▶ Exercise instructions: From the data that follows, copy every line holding the string "computer".

┄┄┄┄┄┄┄┄┄┄┄┄┄┄┄┄┄┄┄┄

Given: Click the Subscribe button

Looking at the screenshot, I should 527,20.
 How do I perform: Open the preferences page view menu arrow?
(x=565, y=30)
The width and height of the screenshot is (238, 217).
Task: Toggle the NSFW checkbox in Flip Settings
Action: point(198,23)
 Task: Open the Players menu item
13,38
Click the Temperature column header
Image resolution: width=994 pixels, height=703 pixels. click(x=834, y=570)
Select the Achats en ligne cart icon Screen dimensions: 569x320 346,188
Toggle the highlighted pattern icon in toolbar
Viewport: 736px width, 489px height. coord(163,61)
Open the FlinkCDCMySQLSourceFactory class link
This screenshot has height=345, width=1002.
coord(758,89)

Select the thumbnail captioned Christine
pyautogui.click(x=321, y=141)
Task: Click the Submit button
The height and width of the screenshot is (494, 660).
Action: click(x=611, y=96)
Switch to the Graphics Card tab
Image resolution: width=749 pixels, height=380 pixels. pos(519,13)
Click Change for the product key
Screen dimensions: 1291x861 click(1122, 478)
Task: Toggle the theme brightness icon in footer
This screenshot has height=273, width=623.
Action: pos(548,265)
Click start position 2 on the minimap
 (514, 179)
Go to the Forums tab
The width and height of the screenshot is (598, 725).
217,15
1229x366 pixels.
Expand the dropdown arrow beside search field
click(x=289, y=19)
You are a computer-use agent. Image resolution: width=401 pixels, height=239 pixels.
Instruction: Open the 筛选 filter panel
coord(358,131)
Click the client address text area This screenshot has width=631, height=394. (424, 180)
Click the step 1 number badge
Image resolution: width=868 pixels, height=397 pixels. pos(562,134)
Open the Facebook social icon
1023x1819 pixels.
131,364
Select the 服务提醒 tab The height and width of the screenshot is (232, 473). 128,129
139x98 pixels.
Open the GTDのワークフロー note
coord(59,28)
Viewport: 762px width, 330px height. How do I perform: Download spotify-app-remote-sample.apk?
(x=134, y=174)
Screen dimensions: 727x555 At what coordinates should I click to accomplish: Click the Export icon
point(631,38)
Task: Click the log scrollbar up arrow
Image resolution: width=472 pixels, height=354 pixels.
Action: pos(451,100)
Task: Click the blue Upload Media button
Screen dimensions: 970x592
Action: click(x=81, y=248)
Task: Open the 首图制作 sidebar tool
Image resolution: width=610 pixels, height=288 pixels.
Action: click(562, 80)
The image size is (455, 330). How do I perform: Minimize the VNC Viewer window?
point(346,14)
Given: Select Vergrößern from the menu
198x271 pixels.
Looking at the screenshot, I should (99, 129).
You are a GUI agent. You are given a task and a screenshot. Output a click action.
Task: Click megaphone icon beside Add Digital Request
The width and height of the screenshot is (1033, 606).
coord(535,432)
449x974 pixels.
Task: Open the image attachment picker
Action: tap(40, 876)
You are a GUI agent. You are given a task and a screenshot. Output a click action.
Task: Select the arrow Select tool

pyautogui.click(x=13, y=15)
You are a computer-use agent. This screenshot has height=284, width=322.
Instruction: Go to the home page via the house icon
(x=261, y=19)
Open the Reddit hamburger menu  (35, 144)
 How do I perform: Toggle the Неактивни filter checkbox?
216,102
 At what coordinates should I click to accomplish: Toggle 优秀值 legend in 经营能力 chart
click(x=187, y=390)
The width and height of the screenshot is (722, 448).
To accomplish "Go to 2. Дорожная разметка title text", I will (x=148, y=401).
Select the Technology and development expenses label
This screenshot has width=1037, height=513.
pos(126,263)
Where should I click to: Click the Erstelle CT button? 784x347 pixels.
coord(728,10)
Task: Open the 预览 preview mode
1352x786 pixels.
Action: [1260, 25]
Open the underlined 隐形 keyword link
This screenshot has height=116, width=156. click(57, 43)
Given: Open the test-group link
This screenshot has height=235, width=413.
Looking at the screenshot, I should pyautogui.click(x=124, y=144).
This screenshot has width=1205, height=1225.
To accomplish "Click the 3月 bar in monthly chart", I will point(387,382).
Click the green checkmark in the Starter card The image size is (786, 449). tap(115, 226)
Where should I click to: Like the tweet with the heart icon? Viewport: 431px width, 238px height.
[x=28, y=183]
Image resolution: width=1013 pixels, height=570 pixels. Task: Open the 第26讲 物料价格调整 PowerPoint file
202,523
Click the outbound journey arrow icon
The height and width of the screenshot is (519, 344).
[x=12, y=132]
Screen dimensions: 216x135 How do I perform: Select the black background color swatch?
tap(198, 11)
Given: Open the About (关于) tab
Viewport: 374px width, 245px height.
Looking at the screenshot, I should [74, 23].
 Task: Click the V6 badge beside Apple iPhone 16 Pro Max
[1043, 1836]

┄┄┄┄┄┄┄┄┄┄┄┄┄┄┄┄┄┄┄┄

▶ Expected answer:
You are a computer-use agent. Image resolution: width=401 pixels, height=239 pixels.
You are a computer-use agent. This screenshot has height=284, width=322.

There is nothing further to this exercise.